If you haven’t guessed by now, kveik is one of our favourite types of yeast. We love seeing the unique characteristics they bring to beer. Plus, the fast turnaround time is a benefit. We like to see how many styles we can make – or even improve – with kveik, and today we’ll be looking at stouts.
Traditionally stouts (well, porters really) are from London and are dark, exhibiting a range of “darker” flavours from coffee and chocolate to caramel, roasted malt and smoke, to dried dark fruits and prunes. They’re a very versatile style which are easy to experiment and play around with, and it’s no surprise so many subcategories have appeared.
Depending on the type of stout or porter, usually English ale or west coast yeast will be the yeast of choice. English ale yeast can promote malty flavours, has some subtle esters and goes well with old world hops; whereas West Coast yeast is clean and crisp and is great in more modern styles which use adjuncts and “cleaner” malts like carafa.
So where does kveik come in? If you need to get that stout made extra quick, Voss can ferment super fast and imparts an orangy flavour with some woodiness, not too dissimilar from English ale yeasts. For a more modern crisper, cleaner stout, Skare or Opshaug will provide that when fermented at slightly cooler temperatures.
Whilst all those options are good, the variety we’re focusing on today is Espe. Described as having notes of dried plums, prunes and apricot, alongside a slightly floral quality, it also gives a smooth, cognac-like warming alcohol character. It sounds like it was made for stouts and dark beers! Espe has a fermentation range of 20°C – 32°C and like all kveiks, the warmer it ferments the more flavour it will impart. It will also be good in imperial stouts and barleywines.
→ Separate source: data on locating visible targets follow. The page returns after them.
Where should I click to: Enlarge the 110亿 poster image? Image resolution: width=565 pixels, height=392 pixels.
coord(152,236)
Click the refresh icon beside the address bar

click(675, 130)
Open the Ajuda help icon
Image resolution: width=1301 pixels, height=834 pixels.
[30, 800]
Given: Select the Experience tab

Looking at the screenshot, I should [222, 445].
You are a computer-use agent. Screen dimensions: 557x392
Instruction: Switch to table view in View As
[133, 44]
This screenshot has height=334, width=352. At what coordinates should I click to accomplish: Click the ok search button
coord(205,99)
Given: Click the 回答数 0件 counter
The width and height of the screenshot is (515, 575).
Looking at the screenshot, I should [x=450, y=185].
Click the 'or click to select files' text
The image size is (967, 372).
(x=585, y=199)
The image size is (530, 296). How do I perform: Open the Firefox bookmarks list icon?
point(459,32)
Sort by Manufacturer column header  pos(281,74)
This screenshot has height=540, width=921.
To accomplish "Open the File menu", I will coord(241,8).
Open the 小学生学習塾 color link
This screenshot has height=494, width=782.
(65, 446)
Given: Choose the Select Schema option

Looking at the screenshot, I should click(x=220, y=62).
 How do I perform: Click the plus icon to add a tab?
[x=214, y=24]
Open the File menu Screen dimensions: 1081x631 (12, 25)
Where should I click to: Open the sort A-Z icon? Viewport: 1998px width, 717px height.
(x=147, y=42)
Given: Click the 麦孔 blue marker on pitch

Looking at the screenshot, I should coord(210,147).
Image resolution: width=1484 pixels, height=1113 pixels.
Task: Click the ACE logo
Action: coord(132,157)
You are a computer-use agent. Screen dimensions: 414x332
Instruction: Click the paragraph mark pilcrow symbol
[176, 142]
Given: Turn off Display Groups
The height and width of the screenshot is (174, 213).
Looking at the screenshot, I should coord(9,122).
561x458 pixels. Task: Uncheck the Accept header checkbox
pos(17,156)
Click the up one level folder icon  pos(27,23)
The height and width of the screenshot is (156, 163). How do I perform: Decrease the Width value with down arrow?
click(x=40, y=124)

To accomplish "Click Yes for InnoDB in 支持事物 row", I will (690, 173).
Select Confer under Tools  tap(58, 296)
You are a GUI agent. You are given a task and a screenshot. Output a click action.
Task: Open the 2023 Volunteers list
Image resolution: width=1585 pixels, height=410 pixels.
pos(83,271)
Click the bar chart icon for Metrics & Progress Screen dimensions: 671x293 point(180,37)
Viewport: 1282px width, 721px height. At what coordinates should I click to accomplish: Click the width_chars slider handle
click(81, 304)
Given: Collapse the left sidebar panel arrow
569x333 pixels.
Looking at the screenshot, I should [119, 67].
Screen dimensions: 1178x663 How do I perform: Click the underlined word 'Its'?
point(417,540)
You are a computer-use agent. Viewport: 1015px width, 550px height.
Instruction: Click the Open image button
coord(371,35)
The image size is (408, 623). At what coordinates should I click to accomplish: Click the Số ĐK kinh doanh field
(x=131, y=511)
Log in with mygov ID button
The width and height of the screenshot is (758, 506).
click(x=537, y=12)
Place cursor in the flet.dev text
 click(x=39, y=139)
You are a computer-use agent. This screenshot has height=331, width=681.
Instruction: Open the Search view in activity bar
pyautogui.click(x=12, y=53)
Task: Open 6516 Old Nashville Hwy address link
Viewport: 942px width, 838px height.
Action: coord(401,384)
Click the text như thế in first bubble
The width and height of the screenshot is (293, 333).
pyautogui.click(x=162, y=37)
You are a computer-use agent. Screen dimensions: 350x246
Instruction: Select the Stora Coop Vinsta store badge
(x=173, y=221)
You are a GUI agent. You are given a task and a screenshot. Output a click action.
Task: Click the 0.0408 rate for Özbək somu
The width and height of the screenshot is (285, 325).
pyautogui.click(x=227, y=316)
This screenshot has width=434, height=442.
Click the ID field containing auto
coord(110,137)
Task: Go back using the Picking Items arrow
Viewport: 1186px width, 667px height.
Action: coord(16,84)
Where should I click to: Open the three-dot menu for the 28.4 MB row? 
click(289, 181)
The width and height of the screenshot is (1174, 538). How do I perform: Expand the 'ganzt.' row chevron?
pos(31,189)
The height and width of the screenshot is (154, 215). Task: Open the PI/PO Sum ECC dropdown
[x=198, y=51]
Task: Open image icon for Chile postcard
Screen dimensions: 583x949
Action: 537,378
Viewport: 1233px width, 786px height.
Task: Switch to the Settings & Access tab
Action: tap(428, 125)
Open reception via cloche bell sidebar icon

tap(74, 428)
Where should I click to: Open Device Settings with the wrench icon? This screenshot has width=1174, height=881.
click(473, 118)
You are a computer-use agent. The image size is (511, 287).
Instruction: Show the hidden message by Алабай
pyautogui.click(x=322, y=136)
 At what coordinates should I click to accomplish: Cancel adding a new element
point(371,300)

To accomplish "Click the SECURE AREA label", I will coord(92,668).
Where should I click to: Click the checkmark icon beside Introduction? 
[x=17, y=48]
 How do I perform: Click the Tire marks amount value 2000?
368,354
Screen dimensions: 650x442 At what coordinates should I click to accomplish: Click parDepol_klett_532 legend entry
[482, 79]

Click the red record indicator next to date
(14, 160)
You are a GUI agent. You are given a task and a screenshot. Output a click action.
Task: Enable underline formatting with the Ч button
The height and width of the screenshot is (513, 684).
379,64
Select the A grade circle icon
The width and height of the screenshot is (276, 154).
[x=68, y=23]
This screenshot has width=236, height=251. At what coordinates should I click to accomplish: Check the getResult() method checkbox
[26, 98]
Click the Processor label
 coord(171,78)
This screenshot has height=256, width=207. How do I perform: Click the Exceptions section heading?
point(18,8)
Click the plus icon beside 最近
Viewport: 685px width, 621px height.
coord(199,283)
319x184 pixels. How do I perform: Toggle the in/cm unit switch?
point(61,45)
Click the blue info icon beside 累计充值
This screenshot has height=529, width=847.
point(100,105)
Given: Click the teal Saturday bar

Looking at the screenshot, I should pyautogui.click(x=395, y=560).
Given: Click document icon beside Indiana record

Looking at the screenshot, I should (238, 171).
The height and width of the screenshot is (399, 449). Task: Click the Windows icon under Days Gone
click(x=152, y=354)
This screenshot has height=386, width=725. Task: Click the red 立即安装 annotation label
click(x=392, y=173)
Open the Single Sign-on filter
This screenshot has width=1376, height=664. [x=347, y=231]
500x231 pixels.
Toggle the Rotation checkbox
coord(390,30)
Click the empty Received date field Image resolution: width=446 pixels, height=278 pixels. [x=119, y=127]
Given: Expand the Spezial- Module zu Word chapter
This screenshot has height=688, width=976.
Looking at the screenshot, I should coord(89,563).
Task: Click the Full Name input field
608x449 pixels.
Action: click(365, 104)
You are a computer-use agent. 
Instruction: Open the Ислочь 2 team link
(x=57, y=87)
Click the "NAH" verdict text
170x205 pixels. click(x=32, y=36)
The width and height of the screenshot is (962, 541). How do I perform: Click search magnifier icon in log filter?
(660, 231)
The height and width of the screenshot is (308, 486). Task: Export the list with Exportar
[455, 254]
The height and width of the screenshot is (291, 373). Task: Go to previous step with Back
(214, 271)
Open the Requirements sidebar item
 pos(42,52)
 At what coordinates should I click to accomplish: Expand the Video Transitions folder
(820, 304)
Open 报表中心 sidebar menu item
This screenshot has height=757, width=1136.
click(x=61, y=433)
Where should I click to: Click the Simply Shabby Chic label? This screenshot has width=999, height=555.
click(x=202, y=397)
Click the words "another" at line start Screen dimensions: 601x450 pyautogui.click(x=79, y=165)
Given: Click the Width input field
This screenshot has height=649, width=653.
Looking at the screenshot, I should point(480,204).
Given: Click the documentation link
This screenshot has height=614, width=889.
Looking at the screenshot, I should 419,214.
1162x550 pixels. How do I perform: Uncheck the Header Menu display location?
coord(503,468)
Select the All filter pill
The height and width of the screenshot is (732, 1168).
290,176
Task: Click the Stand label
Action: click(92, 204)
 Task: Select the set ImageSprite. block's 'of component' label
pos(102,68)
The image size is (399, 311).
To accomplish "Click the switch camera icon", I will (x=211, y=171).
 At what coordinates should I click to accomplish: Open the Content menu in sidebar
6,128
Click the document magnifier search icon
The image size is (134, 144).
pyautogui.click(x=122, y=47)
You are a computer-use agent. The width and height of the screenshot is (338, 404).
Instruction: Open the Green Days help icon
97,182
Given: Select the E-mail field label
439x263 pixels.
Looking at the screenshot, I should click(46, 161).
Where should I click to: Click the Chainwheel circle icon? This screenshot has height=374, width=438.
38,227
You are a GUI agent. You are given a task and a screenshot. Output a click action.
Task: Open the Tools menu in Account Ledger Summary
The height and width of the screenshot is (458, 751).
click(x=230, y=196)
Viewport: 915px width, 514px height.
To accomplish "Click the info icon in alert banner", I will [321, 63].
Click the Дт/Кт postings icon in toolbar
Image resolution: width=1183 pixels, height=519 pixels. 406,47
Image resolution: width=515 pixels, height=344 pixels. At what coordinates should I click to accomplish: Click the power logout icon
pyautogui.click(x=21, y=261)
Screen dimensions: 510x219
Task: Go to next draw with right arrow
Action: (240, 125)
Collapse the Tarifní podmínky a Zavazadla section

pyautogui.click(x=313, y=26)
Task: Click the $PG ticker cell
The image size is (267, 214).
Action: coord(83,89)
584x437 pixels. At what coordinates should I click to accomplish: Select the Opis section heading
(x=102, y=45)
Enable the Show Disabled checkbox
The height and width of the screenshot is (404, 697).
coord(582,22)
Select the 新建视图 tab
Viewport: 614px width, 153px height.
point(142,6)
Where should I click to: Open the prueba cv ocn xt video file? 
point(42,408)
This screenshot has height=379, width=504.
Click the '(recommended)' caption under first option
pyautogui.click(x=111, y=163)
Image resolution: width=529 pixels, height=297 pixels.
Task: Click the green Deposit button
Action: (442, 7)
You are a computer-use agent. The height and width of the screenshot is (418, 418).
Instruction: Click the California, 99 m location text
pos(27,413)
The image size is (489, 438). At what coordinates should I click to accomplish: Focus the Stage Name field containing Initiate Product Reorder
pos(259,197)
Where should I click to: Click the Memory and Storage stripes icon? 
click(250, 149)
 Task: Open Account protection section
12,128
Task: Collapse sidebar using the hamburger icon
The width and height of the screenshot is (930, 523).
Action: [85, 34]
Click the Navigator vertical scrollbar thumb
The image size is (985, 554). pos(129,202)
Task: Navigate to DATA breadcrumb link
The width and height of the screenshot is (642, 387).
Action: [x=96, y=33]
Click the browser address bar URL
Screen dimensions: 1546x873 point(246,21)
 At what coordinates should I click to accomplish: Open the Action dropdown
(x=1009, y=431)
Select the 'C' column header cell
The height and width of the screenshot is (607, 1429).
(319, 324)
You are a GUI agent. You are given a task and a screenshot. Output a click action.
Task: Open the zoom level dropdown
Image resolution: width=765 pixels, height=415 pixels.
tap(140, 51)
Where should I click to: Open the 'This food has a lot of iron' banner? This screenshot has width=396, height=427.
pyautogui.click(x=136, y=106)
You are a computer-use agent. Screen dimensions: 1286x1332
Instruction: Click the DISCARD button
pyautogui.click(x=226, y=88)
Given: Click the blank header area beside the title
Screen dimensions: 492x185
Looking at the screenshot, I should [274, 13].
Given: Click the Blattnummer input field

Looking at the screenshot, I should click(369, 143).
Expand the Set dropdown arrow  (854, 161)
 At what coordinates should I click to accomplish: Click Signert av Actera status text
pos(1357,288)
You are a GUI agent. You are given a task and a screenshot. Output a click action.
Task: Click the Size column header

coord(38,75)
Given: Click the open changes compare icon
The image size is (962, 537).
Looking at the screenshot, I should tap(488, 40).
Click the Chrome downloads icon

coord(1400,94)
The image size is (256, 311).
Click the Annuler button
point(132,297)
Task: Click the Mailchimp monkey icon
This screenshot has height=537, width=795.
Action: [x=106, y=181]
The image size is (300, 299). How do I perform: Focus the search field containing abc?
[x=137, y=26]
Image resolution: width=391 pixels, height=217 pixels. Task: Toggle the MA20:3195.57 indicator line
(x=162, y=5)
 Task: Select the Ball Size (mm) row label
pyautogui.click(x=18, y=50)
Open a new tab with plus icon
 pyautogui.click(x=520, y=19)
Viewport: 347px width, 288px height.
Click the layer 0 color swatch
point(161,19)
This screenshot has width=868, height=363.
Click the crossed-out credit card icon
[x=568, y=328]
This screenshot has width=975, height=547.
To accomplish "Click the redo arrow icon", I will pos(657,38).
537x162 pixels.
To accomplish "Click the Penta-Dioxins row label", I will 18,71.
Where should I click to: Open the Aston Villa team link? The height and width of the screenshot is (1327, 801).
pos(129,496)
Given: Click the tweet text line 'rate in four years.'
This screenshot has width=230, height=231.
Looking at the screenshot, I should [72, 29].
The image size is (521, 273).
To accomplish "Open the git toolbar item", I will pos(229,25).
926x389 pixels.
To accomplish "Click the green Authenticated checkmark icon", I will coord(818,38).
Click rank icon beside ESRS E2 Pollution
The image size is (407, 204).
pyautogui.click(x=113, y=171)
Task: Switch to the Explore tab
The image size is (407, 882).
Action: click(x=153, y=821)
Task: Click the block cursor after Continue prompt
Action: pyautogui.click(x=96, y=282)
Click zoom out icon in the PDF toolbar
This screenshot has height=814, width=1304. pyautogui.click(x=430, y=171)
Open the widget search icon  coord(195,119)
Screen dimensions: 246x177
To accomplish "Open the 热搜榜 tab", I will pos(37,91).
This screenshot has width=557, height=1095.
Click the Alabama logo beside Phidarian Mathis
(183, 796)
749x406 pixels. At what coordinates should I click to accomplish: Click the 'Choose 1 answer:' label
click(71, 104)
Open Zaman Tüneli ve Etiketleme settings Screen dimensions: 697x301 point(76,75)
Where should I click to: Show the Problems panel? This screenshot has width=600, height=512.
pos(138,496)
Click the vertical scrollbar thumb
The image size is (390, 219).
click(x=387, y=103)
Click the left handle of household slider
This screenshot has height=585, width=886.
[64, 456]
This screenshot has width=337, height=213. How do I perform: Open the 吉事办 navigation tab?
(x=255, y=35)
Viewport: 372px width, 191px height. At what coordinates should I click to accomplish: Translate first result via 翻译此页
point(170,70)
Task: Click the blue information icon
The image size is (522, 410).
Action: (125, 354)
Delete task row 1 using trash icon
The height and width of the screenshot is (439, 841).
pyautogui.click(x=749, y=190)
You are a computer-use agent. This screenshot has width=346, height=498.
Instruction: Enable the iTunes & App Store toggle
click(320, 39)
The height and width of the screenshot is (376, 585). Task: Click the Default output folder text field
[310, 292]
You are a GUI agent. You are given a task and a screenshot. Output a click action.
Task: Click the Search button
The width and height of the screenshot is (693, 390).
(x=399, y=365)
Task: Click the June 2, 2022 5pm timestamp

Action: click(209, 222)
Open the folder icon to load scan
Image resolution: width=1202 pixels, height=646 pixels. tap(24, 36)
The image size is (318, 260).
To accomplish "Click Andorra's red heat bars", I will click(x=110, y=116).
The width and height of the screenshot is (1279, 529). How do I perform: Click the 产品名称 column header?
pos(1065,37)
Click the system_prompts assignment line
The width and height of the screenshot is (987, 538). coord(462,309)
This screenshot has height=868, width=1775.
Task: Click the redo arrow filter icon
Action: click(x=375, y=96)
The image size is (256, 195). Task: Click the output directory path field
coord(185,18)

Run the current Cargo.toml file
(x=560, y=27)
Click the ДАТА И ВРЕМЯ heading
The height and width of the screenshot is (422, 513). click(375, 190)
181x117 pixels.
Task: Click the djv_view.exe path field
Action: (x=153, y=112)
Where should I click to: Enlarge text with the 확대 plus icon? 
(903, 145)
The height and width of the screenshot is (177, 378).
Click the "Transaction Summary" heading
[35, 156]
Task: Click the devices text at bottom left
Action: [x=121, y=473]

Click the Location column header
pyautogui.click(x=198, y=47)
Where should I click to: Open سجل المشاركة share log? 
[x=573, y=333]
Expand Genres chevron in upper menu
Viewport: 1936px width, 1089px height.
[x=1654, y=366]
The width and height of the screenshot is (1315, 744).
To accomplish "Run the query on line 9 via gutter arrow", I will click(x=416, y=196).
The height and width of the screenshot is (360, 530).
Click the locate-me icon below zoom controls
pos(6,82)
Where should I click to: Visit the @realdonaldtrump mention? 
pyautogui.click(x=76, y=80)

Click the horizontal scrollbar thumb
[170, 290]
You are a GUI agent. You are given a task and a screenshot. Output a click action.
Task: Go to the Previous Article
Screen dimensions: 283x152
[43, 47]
Espe will provide the dark fruit and esters more in line with a traditional stout or porter. With this in mind, here’s a recipe which will make the most of that. We have this as our kveik stout recipe kit if you want a hassle free way of getting all the ingredients.
Batch size: 23L
Maris Otter 4.5kg
Carafa III: 0.7kg
Roasted barley: 0.3kg
Dark crystal: 0.3kg
Magnum 12g @ 60 min
Mash in at 65°C for 60-90 minutes, then raise the temperature to 75°C for 10 minutes. Drain off the wort and sparge, collecting around 28 litres of wort. Bring the wort to the boil adding the hops in at the prescribed time. Cool quickly and then pitch rehydrated yeast. Ferment at 32°C for a week or until final gravity is reached. If possible, cold crash for a few days then bottle or keg.